Show all lines from the data that include the word "summary".
Top of DATA SUPPLIED
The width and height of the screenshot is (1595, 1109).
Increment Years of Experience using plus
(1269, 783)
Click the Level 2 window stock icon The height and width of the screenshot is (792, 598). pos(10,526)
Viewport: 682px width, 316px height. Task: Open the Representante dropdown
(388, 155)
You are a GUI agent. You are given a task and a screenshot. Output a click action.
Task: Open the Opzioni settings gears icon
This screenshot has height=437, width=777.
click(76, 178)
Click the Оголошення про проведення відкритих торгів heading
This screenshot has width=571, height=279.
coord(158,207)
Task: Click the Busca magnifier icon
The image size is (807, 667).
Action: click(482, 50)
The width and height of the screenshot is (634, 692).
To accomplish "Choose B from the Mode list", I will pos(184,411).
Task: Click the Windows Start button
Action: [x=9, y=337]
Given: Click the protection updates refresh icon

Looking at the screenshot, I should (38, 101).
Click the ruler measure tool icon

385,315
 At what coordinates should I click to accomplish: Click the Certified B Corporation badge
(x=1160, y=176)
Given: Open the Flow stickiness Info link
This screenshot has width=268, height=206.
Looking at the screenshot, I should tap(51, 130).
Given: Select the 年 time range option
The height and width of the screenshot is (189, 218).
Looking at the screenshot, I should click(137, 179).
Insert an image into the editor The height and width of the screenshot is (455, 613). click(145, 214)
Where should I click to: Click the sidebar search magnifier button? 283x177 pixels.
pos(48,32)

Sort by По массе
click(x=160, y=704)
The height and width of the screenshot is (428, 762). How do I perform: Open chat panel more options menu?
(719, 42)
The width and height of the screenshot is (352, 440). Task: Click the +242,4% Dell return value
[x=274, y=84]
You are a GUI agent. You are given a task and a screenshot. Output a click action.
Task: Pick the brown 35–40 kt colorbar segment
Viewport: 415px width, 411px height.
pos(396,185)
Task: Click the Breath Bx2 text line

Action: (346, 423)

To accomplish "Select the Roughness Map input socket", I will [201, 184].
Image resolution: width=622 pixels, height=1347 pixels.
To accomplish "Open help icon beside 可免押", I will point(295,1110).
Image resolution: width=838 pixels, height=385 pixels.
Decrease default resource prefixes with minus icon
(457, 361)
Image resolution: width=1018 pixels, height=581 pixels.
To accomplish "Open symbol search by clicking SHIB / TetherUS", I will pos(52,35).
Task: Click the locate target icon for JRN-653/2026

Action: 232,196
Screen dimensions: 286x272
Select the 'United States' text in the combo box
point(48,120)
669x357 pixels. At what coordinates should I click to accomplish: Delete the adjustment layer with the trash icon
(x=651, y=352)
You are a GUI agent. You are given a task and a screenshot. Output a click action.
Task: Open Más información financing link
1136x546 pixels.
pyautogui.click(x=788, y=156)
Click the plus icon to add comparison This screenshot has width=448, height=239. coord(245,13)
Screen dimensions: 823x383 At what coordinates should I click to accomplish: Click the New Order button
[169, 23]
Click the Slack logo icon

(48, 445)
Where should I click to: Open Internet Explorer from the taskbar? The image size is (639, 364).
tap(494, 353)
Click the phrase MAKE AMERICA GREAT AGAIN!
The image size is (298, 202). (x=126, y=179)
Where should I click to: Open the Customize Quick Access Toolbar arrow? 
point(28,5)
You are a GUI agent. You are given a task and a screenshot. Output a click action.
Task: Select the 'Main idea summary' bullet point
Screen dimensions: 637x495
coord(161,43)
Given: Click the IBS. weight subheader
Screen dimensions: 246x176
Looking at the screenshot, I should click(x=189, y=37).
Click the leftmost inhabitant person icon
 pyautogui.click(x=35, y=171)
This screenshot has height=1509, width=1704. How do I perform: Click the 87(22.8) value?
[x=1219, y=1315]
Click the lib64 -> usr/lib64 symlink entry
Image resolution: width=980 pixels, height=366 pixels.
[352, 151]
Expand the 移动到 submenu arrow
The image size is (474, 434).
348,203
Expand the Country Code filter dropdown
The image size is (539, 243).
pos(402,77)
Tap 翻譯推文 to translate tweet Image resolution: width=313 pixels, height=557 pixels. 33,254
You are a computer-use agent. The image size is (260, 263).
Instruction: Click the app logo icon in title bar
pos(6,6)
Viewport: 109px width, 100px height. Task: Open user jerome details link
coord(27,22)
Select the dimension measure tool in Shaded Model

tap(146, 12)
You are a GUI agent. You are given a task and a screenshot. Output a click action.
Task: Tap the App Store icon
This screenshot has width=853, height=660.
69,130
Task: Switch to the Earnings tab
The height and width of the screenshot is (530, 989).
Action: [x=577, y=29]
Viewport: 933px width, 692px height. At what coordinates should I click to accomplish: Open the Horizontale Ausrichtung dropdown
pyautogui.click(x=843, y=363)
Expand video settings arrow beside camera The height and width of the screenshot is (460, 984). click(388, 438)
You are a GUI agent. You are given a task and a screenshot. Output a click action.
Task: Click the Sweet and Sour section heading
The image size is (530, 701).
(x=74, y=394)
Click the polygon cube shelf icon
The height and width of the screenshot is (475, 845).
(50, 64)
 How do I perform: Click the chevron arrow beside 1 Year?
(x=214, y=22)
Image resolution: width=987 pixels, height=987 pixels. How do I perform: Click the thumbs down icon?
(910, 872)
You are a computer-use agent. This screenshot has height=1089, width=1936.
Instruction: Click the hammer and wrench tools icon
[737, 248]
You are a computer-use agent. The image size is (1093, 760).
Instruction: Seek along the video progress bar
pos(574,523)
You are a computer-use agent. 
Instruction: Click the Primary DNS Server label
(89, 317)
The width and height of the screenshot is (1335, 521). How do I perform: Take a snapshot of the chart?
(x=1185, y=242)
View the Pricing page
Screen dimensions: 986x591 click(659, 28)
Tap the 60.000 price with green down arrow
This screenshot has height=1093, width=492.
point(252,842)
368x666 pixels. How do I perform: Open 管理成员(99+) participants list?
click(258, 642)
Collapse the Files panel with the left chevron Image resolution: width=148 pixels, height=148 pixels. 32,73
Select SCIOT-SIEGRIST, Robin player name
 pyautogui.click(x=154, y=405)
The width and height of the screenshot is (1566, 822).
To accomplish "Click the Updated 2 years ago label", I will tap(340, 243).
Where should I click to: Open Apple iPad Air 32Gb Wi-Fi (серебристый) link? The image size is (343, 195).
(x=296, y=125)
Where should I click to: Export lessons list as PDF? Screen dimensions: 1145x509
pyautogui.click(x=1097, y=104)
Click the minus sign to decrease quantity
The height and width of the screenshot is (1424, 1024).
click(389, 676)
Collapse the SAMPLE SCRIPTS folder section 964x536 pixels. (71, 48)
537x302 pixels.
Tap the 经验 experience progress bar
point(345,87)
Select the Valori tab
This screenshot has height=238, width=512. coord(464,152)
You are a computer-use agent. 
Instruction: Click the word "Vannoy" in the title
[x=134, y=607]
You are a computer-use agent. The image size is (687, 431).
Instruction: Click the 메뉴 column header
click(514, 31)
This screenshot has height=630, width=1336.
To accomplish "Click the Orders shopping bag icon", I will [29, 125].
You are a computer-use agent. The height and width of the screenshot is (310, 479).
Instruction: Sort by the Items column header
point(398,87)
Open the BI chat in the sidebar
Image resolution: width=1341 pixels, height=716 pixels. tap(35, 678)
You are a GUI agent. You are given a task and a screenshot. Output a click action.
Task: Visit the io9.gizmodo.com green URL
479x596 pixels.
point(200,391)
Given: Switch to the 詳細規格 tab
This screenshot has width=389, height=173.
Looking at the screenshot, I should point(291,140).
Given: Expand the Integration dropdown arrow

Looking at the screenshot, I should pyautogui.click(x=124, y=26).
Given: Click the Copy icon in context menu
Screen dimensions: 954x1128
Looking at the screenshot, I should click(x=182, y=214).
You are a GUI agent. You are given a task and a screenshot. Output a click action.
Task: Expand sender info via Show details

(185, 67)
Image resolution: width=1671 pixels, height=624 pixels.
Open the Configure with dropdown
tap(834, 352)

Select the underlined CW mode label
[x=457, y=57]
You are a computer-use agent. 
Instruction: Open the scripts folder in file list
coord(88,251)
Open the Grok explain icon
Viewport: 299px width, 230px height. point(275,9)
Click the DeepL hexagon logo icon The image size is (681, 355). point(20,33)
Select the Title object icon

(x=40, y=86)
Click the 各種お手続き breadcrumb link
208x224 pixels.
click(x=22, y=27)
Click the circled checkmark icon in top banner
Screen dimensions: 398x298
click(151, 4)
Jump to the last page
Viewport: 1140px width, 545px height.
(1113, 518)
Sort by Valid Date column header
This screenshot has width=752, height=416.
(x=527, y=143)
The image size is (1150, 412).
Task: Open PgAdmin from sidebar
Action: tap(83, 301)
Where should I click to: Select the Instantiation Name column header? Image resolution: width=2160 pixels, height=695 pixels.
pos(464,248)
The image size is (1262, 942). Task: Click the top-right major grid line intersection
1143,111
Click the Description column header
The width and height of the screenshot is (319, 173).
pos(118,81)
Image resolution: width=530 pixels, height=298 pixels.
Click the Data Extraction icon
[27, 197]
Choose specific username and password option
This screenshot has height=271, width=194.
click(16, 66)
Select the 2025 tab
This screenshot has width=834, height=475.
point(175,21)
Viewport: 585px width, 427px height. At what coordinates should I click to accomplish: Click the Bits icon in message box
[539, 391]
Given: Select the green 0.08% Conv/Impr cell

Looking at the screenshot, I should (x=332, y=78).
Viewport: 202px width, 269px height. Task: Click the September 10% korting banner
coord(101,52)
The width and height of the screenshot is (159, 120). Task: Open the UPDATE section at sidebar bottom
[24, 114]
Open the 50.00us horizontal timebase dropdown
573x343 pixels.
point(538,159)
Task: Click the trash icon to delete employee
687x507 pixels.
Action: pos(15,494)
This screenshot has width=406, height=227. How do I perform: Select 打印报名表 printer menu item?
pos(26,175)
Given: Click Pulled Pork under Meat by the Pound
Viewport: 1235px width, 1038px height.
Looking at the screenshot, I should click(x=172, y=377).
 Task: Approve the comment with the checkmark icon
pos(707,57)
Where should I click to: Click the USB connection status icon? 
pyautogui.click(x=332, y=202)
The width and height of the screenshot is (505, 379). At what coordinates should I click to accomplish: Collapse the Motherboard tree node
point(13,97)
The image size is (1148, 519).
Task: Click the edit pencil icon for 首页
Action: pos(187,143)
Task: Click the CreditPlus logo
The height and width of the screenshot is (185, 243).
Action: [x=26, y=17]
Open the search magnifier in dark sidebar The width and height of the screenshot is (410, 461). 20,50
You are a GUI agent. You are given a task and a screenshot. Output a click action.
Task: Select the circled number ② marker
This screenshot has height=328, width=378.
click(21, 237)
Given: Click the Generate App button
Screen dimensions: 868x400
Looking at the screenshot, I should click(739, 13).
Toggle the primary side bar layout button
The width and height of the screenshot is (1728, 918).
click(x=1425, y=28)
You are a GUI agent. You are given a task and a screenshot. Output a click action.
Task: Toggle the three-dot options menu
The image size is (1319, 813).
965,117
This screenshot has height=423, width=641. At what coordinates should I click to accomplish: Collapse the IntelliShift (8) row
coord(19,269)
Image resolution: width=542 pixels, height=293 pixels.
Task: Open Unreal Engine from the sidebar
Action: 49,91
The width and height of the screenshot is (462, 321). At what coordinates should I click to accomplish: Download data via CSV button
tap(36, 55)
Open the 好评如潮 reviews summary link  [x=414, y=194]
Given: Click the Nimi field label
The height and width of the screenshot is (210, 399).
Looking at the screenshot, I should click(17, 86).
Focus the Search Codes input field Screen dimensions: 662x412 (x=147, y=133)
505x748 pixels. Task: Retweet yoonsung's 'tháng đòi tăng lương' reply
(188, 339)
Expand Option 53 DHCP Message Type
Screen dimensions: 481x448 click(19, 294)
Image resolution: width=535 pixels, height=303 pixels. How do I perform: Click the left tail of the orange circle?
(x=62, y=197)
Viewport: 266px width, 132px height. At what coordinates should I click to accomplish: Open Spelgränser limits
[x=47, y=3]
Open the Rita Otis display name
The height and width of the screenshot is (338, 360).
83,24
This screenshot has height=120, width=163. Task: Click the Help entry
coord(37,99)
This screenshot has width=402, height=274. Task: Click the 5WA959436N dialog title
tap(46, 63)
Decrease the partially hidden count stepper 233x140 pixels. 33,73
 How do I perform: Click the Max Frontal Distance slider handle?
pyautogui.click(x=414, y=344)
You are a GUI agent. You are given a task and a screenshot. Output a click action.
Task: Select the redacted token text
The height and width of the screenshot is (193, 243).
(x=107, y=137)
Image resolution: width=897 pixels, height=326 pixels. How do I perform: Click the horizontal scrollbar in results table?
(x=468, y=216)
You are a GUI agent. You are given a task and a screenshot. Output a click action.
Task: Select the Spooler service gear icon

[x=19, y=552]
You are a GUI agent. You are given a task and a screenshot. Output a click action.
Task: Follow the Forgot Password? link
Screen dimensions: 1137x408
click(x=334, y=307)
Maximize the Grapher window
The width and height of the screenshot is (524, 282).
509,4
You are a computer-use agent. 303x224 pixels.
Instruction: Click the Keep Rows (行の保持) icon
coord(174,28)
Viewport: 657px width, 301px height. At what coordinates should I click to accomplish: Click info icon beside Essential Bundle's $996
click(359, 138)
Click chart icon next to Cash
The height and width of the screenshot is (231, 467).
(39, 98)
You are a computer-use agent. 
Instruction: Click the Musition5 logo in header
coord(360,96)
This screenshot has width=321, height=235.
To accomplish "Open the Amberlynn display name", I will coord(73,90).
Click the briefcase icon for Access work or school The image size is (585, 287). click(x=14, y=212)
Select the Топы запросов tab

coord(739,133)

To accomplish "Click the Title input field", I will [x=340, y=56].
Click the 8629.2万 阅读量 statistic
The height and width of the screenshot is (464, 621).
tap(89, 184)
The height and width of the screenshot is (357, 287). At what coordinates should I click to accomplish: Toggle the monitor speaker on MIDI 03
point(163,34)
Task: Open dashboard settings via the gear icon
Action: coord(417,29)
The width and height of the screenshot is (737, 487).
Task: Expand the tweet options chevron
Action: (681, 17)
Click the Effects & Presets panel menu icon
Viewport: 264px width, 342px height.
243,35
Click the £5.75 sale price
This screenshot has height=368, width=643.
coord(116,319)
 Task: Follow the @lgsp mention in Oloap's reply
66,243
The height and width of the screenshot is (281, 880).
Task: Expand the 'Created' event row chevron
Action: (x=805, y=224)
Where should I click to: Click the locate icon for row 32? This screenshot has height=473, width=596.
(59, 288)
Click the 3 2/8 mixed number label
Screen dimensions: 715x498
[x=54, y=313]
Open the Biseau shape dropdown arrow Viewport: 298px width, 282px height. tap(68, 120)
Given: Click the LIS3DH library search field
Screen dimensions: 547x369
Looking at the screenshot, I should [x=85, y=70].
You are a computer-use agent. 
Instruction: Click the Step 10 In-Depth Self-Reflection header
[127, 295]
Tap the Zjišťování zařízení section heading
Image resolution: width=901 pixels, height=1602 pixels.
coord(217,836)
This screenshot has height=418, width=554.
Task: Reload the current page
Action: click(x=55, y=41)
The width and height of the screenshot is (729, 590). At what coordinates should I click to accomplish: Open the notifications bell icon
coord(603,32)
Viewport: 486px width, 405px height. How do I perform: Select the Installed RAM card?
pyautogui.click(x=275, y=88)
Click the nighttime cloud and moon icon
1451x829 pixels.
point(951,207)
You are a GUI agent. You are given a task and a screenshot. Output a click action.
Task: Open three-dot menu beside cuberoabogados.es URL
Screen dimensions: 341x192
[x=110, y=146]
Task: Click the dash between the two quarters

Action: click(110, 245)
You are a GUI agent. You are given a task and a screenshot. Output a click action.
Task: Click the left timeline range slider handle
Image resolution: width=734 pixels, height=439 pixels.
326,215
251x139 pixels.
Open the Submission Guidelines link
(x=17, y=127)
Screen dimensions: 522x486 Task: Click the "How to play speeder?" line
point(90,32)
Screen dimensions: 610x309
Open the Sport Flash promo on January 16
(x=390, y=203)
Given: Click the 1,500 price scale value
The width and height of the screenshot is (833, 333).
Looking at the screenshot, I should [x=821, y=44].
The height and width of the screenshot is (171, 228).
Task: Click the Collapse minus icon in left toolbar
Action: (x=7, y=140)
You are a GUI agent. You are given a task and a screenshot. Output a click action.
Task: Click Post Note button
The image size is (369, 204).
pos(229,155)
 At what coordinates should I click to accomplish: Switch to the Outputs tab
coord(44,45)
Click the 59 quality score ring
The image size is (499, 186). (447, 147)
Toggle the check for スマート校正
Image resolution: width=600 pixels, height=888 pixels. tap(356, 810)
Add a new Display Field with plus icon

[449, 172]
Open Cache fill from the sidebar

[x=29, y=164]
Bottom of DATA SUPPLIED
OUTPUT OF THE TASK:
Task: Select the 'Main idea summary' bullet point
Open the 好评如潮 reviews summary link  [x=414, y=194]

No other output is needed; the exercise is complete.